Wow. Because of some logical, almost mathematical argument, known to Plato, someone like Hillary Clinton should be President of the USA?!

Donald Trump has that list of qualities. Fearless. Honest. Loyal. Blunt. Likable. Strength of character. True to his word. Alpha. Not intimidated by his enemies. Maintain hundreds of friendships and political alliances. Forceful. Smart. Competent. Just enough of a narcissist Machiavellian sociopath to be effective. Strong moral compass. Unflinching about sticking up for the people he represents. Vision for a better future. Communicates his ideas well. Owned by no one. Shitlord.

Neither Hillary Clinton nor any other woman has these qualities.

Maudlin is probably a typical academic leftist Trump-hater who voted for Hillary Clinton, so I am sure he disagrees. But I do wonder about his list of what it takes to be a good leader of the state. Is there really such a list where Donald Trump and Hillary Clinton do equally well?

Maybe Maudlin is making a joke here. He would probably be ostracized from his profession if he openly supported Trump.

When the thought-control police are forcing you to take a political stand, sometimes the best way is to give an argument that is so unreasonable that no one could take it seriously. Maybe Maudlin is doing that here, and trolling us. Can he really think that supporting Hillary Clinton is like 2 + 2 = 4?

He says he believes in free will. At least he says he believes Brett Cavanaugh has free will. We don't want any more pre-programmed automatons on the Supreme Court, do we? Did he say Cavanaugh has free will as a sneaky way of supporting him?

I should just agree with his arguments that made sense, and not try to decode his political sarcasm. I don't like to get political on this blog anyway.

2 comments:

  1. Incompleteness has no impact on mathematics at all. Gödel sentences are grammatical (well-formed formulas) gibberish about totalities of properties. Even Cohen confused trivial incompleteness with Gödel incompleteness.

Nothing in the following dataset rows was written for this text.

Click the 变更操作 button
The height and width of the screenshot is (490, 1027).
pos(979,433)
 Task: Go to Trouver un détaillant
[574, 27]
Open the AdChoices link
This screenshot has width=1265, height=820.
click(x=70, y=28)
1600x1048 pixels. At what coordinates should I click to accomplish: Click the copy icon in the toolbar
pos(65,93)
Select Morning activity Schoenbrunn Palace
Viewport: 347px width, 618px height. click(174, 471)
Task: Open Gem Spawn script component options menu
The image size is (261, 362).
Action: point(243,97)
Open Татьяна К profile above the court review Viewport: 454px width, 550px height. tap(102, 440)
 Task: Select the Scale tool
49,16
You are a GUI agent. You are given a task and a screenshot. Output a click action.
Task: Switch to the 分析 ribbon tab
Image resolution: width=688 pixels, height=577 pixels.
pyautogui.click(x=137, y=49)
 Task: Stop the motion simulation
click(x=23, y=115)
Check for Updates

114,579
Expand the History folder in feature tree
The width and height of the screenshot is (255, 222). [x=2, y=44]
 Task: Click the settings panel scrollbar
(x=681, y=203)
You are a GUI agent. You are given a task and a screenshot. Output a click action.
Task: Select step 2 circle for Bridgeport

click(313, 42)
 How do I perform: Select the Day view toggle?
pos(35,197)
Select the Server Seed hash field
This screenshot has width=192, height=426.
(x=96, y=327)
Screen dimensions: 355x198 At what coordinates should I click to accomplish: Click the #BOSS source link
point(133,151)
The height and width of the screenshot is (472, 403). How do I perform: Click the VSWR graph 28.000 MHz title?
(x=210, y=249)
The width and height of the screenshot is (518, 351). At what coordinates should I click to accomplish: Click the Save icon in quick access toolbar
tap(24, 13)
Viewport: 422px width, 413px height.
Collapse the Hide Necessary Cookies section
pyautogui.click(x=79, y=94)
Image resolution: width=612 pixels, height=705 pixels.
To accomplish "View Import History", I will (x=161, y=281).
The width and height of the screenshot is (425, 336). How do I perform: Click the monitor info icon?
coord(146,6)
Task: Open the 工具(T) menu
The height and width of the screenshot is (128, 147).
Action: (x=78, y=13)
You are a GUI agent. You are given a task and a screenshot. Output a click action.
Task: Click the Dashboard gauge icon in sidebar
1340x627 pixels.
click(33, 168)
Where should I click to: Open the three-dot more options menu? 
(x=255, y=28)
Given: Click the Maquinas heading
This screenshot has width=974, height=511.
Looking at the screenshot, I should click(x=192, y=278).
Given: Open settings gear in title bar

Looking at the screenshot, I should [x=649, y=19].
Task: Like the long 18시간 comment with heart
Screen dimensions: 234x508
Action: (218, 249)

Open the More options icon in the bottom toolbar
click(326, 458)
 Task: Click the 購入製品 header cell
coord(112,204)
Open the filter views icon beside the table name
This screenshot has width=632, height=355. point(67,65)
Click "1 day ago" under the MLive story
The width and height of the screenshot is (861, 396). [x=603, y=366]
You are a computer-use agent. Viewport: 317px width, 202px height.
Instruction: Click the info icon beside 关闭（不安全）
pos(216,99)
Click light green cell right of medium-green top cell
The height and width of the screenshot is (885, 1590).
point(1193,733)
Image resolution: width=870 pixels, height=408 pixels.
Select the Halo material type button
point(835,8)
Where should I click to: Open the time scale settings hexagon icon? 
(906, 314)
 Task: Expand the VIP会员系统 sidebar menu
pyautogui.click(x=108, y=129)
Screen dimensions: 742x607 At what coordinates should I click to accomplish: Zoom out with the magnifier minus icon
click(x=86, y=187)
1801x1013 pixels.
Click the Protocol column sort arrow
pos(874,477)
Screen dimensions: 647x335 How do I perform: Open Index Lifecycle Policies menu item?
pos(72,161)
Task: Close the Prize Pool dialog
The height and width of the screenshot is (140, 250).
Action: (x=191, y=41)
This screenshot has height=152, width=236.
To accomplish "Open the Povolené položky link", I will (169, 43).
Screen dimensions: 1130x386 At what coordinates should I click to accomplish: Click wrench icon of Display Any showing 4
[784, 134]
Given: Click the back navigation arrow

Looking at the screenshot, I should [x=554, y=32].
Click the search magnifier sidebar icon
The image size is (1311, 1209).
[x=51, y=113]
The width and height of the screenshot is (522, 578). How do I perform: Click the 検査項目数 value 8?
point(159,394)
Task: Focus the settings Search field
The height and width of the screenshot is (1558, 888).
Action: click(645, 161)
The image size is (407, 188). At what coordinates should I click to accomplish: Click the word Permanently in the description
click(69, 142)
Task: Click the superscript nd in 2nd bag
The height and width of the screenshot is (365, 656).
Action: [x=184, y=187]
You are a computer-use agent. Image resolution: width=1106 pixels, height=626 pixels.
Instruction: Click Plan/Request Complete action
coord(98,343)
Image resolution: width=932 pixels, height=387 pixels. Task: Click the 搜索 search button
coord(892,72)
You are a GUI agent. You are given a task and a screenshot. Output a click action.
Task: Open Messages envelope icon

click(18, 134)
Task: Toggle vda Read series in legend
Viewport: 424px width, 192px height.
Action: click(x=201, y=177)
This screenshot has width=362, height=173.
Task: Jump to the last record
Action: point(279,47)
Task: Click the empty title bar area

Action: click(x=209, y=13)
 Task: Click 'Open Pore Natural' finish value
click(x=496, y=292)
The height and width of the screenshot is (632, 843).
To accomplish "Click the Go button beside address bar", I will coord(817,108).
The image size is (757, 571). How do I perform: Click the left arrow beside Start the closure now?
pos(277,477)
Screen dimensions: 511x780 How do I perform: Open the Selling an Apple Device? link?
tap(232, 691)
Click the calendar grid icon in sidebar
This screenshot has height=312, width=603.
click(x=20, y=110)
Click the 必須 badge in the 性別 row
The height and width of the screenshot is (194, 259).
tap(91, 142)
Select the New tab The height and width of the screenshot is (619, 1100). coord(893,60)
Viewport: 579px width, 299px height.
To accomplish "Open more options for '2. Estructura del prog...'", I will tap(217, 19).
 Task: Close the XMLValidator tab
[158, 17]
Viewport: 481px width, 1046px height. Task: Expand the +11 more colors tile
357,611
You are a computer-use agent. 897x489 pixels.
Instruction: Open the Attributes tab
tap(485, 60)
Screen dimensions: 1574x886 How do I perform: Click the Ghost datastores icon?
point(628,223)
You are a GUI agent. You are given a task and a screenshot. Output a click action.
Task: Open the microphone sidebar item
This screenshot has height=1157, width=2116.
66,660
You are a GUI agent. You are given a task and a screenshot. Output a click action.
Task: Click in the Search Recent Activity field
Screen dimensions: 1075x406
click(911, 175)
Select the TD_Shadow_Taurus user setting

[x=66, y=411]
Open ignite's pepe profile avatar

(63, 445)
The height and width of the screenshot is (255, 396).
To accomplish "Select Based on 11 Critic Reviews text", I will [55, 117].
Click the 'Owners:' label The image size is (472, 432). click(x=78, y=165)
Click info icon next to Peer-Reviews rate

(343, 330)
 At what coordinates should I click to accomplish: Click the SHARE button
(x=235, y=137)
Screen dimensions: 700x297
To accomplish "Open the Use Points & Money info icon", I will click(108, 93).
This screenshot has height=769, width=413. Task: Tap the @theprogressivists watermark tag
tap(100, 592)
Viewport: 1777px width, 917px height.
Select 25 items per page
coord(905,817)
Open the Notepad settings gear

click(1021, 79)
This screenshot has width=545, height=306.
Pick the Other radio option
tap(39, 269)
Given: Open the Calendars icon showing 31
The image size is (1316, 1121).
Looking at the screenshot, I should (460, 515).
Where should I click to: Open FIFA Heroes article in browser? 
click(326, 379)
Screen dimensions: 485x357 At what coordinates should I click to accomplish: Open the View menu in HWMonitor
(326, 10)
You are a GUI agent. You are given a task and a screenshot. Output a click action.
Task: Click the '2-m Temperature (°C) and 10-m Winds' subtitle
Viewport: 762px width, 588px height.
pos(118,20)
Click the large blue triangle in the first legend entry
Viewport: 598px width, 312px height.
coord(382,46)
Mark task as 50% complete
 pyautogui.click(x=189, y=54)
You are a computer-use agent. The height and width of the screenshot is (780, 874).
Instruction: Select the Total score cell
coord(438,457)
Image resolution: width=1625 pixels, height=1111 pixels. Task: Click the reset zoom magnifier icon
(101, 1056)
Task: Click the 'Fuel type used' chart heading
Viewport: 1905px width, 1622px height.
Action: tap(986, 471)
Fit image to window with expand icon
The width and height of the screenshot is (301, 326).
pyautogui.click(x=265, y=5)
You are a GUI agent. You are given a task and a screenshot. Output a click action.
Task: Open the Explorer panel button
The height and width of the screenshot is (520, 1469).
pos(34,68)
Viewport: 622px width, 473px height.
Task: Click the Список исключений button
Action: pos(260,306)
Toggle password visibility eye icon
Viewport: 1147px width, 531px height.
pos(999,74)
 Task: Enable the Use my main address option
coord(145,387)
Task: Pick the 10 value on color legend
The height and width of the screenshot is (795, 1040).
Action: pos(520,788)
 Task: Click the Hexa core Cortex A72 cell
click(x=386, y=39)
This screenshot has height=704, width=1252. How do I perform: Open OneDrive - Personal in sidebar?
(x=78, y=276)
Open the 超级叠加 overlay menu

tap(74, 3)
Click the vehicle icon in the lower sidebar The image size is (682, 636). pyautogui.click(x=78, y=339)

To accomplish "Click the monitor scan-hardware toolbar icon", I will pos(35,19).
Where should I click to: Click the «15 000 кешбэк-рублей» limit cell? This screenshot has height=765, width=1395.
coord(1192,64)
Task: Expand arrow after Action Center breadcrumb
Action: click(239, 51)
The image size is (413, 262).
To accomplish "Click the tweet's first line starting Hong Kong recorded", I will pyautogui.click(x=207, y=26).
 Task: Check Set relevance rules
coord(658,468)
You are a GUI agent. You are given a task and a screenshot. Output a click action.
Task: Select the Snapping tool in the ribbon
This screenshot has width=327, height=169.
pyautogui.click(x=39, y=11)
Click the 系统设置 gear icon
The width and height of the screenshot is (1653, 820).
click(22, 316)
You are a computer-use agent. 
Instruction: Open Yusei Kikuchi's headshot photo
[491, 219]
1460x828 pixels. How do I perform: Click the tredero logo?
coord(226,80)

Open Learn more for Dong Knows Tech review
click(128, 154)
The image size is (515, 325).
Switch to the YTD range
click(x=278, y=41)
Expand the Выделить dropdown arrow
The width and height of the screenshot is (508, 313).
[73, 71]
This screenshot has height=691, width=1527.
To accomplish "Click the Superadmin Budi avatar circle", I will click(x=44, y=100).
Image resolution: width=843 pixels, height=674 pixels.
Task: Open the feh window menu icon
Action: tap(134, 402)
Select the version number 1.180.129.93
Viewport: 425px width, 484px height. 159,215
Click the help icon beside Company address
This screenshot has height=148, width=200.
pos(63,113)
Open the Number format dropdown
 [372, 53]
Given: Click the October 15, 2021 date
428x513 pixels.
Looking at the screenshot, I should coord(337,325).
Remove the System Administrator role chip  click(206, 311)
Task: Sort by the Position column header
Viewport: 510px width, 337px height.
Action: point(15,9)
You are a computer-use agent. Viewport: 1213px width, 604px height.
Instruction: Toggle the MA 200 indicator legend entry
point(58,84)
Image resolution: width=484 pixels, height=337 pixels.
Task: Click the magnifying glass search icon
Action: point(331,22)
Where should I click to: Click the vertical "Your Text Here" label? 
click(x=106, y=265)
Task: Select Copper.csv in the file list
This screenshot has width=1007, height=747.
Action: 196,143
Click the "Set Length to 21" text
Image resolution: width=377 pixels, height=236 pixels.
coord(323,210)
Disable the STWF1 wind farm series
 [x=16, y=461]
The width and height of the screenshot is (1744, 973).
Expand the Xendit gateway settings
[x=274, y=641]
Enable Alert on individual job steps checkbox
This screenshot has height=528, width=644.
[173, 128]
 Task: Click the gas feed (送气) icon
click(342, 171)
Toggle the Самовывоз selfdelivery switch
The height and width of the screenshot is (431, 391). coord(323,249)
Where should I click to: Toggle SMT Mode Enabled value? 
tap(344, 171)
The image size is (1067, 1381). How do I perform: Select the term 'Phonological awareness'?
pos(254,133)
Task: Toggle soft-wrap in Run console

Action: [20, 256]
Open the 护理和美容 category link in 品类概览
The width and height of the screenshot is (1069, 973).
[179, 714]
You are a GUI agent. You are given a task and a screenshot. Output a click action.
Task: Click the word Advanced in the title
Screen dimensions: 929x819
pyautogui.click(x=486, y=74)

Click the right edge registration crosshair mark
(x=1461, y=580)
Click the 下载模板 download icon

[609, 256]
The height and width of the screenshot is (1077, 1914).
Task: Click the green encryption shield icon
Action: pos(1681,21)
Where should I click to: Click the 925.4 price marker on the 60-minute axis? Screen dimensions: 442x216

    Feferman: As things stand today, these explorations of the set-theoretical stratosphere are clearly irrelevant to the concerns of most working mathematicians. A reason for this was also given by Gödel near the outset of his 1951 Gibbs lecture (posthumously published in 1995), where he said that the “phenomenon of the inexhaustibility of mathematics” follows from the fact that “the very formulation of the axioms [of set theory over the natural numbers] up to a certain stage gives rise to the next axiom. It is true that in the mathematics of today the higher levels of this hierarchy are practically never used. It is safe to say that 99.9% of present-day mathematics is contained in the first three levels of this hierarchy.” In fact, modern logical studies have shown that the system corresponding to the second level of this hierarchy, called second-order arithmetic or analysis and dealing with the theory of sets of natural numbers, already accounts for the bulk of present-day mathematics. Indeed, much weaker systems suffice, as is demonstrated in Simpson (1999). Even more, I have conjectured and verified to a considerable extent that all of current scientifically applicable mathematics can be formalized in a system that is proof-theoretically no stronger than PA (cf. Feferman 1998, Ch. 14). https://math.stanford.edu/~feferman/impact.pdf

    ReplyDelete
  2. Wow. I make a point about the objective moral progress that was made by the civil rights movement and the women's suffrage movement, allowing women and blacks to both vote and hold political office, and you respond with a rant about Donald Trump? Res ipsa loquitor.